Il faut reconnaître que le Gouvernement n'a pas rien fait, et c'est heureux – c'était sa responsabilité –, mais nous faisons aussi le constat que les mesures qu'il a prises sont insuffisantes. Nombre d'étudiants passent à travers les mailles du filet et se retrouvent dans des situations inextricables, parfois au détriment de leur qualité de vie et de leurs études. La mise en concurrence de leur vie estudiantine et de leur vie en général produit des dégâts considérables.

Au cœur de la pandémie, le groupe socialiste avait proposé de créer un minimum jeunesse, pendant du minimum vieillesse qui a permis de sortir de nombreuses personnes âgées de la grande pauvreté et de l'indigence, mais nous nous sommes heurtés au front du refus de la majorité, qui avait considéré qu'il existait un risque de plonger la jeunesse dans l'assistanat – cette jeunesse à laquelle on demande d'aller travailler, parfois avec des coups de pied aux fesses, dans une logique d'équilibre des droits et devoirs. Au même moment, la majorité proposait d'augmenter la part d'héritage pouvant être transmise en franchise d'impôt. En somme, quand on n'a pas les moyens, être aidé relève de l'assistanat, mais quand on a les moyens, il est assez naturel de se voir transmettre un patrimoine.

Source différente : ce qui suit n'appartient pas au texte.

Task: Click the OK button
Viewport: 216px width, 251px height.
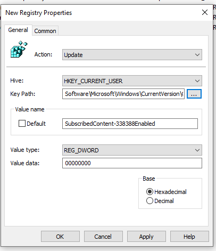Action: pos(60,237)
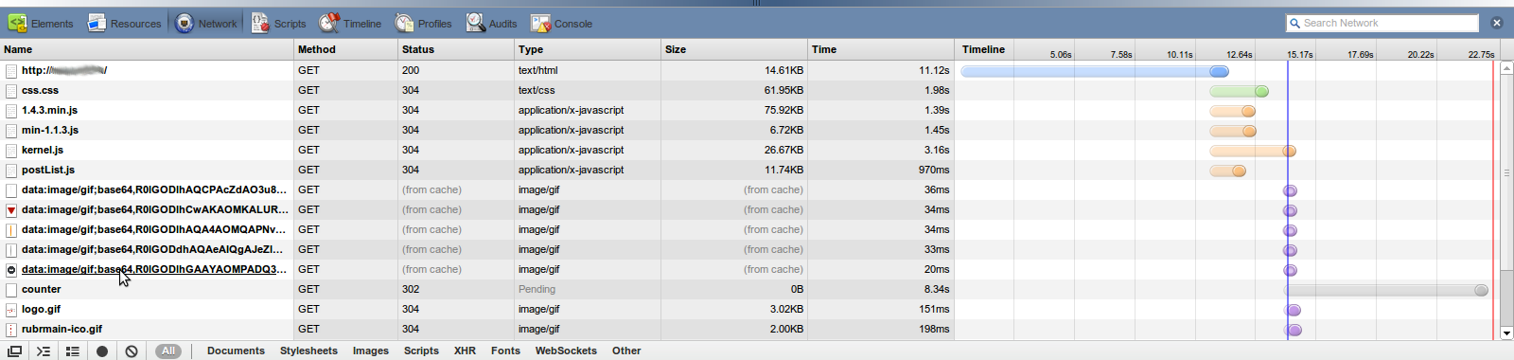Switch to the Scripts panel
The image size is (1514, 360).
coord(279,23)
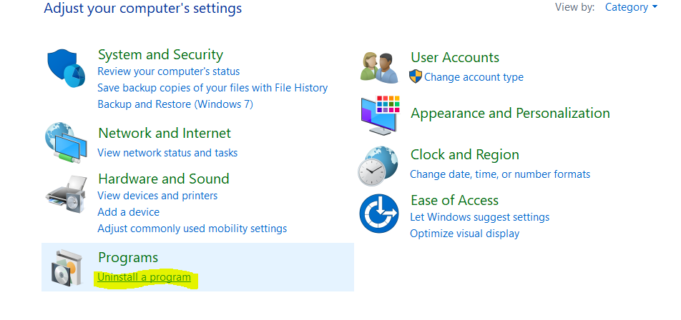Click the Clock and Region icon
The height and width of the screenshot is (320, 681).
pyautogui.click(x=378, y=166)
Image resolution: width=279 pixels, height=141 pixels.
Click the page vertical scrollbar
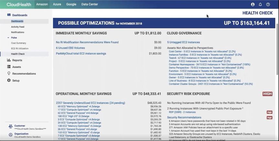(x=277, y=48)
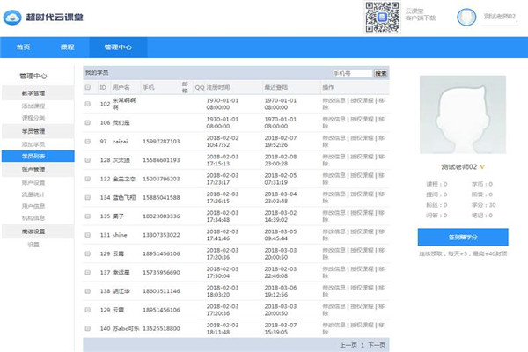Viewport: 528px width, 352px height.
Task: Click the QR code image in header
Action: (378, 15)
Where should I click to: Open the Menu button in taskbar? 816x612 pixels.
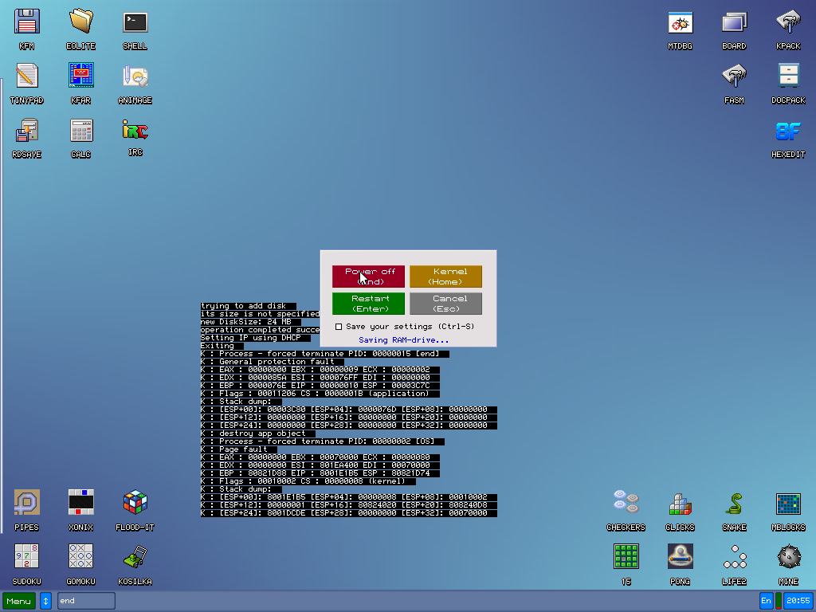[19, 601]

Je crois à l'universalité des droits. Dans un système qui porte parfois la suspicion en bandoulière, des droits pour tous valent mieux que des allocations pour certains. Il faut réfléchir à une redistribution plus efficace par les prélèvements sociaux et fiscaux, à la défamilialisation et à l'individualisation des droits. Ce sont des questions qui se posent dans le cadre de notre combat pour les droits des femmes, mais aussi en faveur de l'émancipation de la jeunesse.

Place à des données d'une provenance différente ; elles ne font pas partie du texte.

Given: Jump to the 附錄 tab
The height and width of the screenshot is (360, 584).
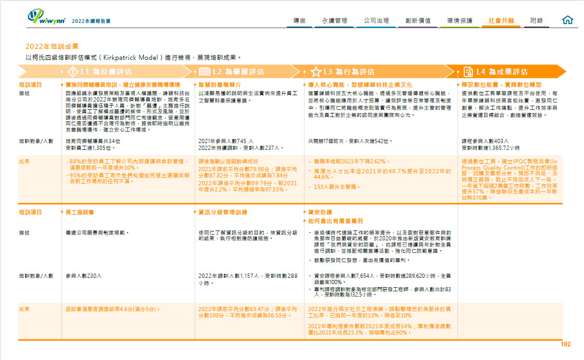Looking at the screenshot, I should click(x=536, y=21).
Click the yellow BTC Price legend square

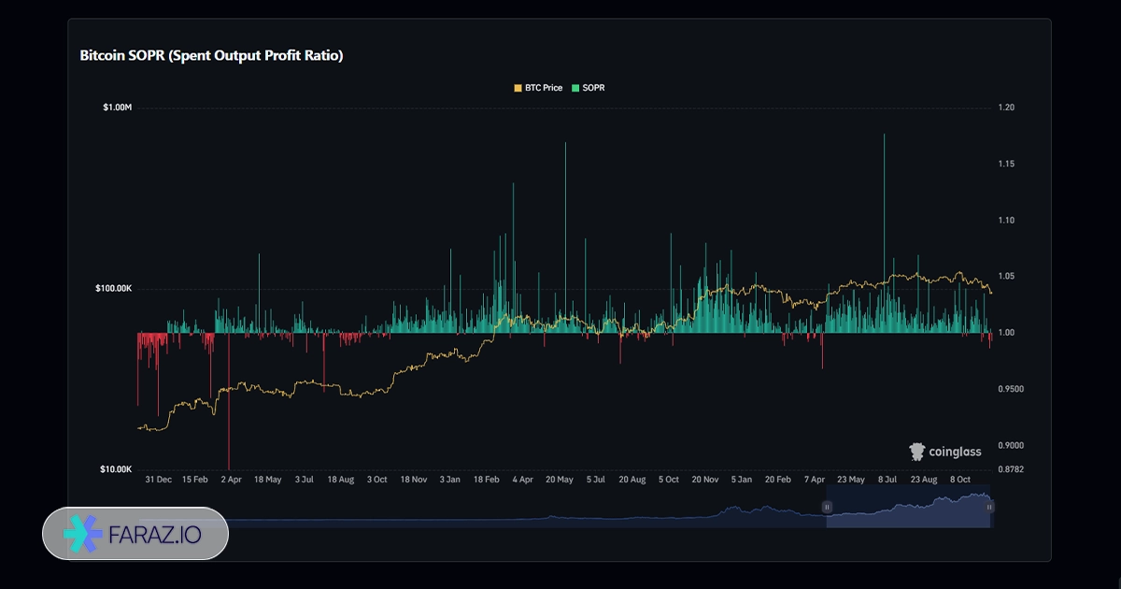(518, 88)
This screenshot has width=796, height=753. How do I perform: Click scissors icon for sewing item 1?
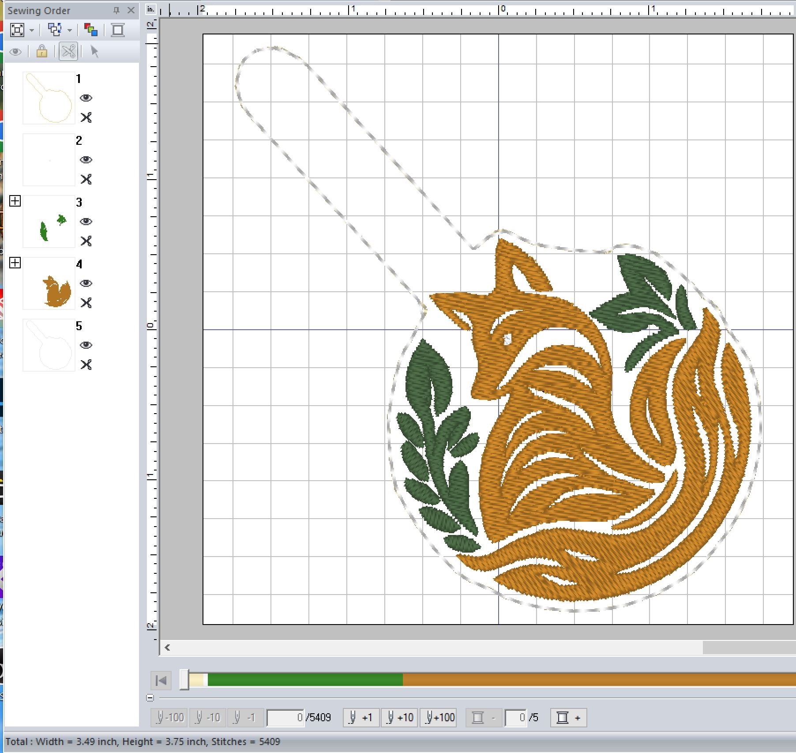point(86,117)
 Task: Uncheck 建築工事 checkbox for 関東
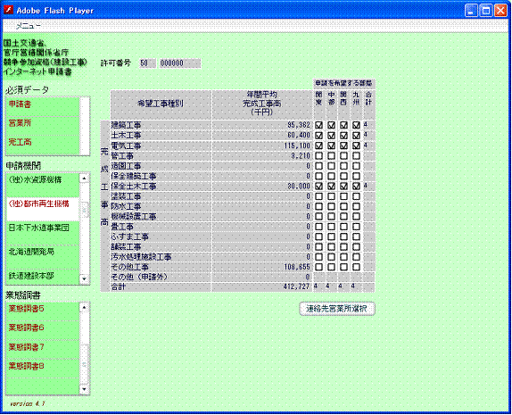(x=319, y=125)
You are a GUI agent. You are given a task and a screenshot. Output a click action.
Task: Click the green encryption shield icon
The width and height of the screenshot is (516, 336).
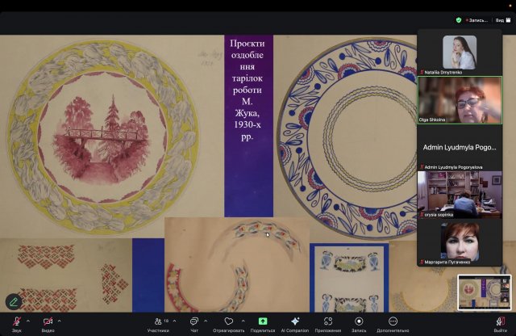click(459, 19)
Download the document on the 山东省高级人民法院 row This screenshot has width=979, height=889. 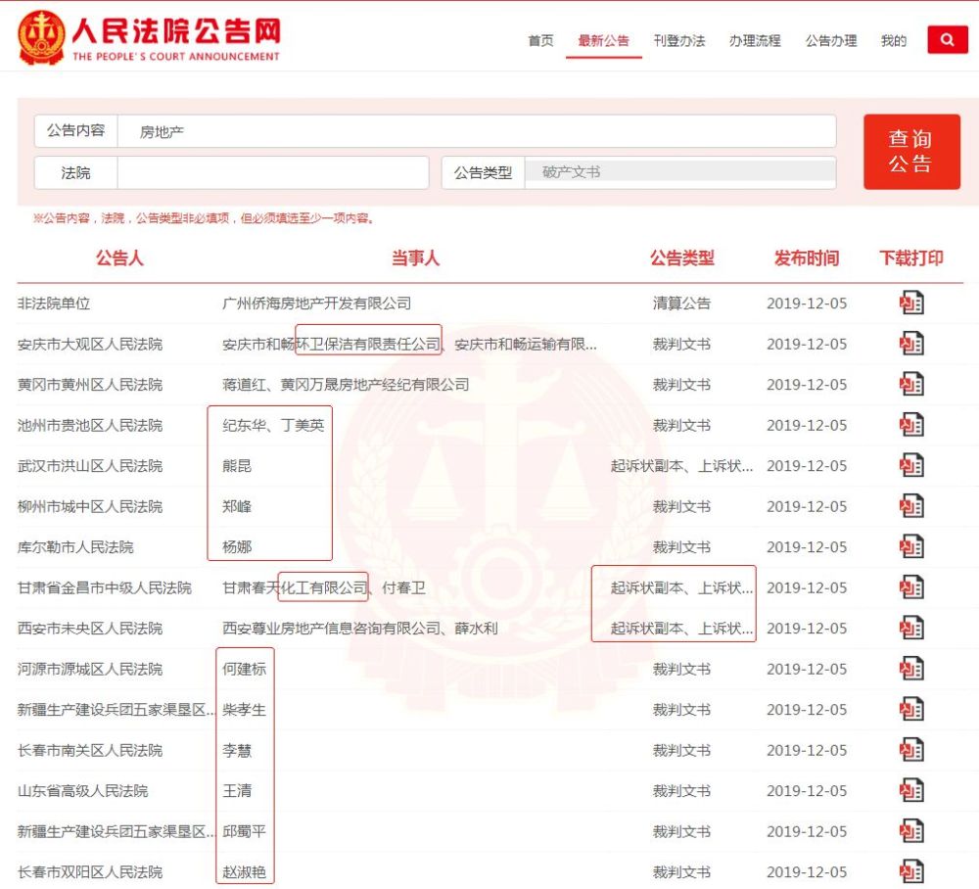click(911, 790)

Beaucoup de jeunes ne font pas valoir leurs droits. Le repas à 1 euro pour tous ne privilégiera pas les privilégiés, mais il remplira le réfrigérateur et l'assiette de ceux qui n'en peuvent plus des difficultés qu'ils ont à vivre. Je remercie Fatiha Keloua Hachi d'avoir déposé cette proposition de loi et tous ceux qui la soutiendront.